Now, the reason some service providers are afraid of implementing such immediate transparency is because they believe that they’ll scare prospects away in the process. For example, if a company makes it clear that their services cost $5,000 from the get-go, some prospects won’t take any steps further.
The truth is: these same customers probably wouldn’t end up converting anyway. In other words, being less-than-transparent simply delays the inevitable.
On the other hand, being immediately transparent allows companies to determine whether a specific prospect is worth following up with in the first place - allowing them to hit the ground running with their sales efforts.
Use Technology to Simplify the Process
It’s not just the act of selling that takes time during the sales process; it’s also the logistics of the process, as well.
As is the case in many areas of business, the use of technology can make the logistical aspects of the sales process much easier - both for the service provider and the customer.

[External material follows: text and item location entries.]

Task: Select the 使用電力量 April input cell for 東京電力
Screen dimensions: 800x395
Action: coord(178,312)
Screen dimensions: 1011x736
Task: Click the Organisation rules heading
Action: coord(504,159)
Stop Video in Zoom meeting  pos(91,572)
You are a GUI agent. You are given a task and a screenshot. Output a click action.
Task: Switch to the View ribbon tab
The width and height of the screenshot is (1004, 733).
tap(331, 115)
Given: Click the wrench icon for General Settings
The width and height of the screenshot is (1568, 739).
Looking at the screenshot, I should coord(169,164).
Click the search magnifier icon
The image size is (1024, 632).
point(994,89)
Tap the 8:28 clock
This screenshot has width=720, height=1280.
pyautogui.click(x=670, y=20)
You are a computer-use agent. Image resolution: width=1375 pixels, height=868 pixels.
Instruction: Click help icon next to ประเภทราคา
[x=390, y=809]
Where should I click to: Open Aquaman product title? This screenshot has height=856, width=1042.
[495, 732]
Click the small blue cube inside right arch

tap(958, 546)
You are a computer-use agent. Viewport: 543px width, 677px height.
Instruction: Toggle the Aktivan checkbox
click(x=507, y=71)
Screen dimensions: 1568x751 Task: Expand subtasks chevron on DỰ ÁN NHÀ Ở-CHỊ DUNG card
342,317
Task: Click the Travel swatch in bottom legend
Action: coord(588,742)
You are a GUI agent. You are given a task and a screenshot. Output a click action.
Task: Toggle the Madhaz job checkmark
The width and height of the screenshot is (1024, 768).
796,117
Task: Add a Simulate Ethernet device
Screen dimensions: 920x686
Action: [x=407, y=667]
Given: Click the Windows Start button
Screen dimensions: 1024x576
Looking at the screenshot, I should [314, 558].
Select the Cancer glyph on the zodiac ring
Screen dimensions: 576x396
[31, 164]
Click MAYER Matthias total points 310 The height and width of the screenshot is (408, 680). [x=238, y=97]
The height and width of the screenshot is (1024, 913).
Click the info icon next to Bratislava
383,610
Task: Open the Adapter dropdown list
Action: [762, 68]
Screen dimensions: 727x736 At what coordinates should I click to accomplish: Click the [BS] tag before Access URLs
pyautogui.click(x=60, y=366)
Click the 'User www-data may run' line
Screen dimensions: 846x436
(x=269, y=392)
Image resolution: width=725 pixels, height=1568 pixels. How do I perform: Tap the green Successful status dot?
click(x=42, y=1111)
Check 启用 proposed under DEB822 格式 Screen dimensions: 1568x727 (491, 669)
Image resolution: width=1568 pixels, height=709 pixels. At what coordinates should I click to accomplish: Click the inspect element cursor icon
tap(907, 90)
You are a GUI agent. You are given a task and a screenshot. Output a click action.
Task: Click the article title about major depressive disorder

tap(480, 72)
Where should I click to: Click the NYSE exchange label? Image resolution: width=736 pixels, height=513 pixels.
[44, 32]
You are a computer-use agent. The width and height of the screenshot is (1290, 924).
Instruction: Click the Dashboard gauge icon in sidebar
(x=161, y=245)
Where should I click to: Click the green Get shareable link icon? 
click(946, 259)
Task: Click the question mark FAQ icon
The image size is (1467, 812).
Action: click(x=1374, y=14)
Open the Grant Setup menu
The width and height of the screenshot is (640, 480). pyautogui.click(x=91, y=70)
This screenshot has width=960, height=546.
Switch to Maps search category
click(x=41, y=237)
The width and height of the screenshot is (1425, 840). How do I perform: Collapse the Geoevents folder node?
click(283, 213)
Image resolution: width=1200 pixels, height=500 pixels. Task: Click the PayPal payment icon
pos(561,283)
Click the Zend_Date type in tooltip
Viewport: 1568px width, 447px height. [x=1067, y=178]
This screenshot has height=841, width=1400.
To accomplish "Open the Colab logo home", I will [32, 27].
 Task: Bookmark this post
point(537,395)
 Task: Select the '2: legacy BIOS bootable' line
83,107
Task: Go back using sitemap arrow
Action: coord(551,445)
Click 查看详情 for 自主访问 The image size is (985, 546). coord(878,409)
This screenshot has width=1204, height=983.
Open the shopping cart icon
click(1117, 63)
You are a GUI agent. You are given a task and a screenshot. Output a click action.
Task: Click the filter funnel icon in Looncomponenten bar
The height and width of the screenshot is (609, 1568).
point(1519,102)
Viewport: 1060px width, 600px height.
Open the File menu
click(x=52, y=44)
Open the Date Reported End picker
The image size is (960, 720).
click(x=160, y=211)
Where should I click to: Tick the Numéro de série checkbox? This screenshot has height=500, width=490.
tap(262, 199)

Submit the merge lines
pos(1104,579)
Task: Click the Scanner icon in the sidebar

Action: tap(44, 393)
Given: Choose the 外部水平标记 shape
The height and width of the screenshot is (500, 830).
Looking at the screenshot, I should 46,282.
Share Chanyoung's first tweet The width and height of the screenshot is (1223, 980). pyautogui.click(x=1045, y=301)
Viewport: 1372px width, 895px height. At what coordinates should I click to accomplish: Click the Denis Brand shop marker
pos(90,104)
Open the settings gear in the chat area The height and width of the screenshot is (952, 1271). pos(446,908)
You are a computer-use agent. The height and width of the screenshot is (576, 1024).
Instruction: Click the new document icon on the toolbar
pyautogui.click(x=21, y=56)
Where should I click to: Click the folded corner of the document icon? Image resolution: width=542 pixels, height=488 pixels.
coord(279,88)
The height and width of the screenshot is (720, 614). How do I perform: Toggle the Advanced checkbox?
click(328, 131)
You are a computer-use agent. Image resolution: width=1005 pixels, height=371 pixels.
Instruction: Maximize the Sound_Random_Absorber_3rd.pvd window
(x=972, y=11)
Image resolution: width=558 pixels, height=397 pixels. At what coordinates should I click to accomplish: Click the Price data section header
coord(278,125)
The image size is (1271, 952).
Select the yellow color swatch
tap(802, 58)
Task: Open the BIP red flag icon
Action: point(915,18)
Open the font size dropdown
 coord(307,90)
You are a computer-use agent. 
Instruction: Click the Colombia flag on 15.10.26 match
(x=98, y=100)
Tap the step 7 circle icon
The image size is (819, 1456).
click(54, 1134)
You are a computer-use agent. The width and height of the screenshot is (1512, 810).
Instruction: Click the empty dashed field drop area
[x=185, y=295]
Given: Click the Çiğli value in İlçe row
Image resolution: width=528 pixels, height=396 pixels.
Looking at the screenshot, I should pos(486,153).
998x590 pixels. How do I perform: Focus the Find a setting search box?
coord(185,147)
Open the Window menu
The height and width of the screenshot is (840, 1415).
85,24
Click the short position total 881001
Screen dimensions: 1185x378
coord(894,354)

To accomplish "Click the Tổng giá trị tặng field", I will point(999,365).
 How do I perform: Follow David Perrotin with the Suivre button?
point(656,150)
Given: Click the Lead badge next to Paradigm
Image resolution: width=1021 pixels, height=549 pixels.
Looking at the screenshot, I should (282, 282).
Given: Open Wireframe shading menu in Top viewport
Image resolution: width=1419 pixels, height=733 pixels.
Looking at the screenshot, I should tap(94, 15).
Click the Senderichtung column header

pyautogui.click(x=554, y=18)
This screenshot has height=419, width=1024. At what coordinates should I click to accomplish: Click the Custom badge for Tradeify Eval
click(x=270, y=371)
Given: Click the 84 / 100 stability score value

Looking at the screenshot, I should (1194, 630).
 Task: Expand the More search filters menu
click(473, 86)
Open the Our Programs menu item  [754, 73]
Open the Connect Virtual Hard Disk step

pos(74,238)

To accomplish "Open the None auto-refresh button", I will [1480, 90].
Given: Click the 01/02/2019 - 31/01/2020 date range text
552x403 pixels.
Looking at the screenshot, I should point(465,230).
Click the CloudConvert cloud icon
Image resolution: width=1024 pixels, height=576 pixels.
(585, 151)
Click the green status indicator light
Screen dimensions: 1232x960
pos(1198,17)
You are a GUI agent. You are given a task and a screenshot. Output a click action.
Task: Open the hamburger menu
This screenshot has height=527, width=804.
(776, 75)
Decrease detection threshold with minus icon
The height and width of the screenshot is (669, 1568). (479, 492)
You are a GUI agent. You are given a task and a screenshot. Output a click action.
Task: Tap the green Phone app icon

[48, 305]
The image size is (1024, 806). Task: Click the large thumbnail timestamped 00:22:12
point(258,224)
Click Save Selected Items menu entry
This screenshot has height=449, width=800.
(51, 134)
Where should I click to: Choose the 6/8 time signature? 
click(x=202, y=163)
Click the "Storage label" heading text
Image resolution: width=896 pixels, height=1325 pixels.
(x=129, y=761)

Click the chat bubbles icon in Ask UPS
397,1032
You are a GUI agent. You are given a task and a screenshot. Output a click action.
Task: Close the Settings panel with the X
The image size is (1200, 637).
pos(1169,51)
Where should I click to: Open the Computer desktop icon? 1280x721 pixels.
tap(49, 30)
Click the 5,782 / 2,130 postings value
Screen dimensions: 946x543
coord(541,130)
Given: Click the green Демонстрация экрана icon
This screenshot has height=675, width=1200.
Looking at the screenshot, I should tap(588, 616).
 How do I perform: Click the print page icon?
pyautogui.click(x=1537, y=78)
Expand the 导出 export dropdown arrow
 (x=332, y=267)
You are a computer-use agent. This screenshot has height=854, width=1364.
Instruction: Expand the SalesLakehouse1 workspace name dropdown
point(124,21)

For instance, CRMs can allow sales teams to track customer profiles, log communications, and more with relative ease. As all individuals within the team have access to this centralized database of information at all times, using a CRM can cut down on instances of miscommunication, redundant communications, and other missteps that can hinder the sales process.
Another way in which technology can speed up your sales pipeline is by providing prospects with access to a variety of information regarding your company’s services and offerings. By setting up a customer portal, for example, you can enable prospects to immediately find the information they need - in turn getting them closer to making a purchase with much less overall effort.
Lastly, you can utilize electronic signature software to make it incredibly easy for prospects to officially become customers. Rather than needing to send physical documentation back and forth numerous times, your new customers can simply submit an electronic form immediately - allowing you to get a jump on your new business relationship right away.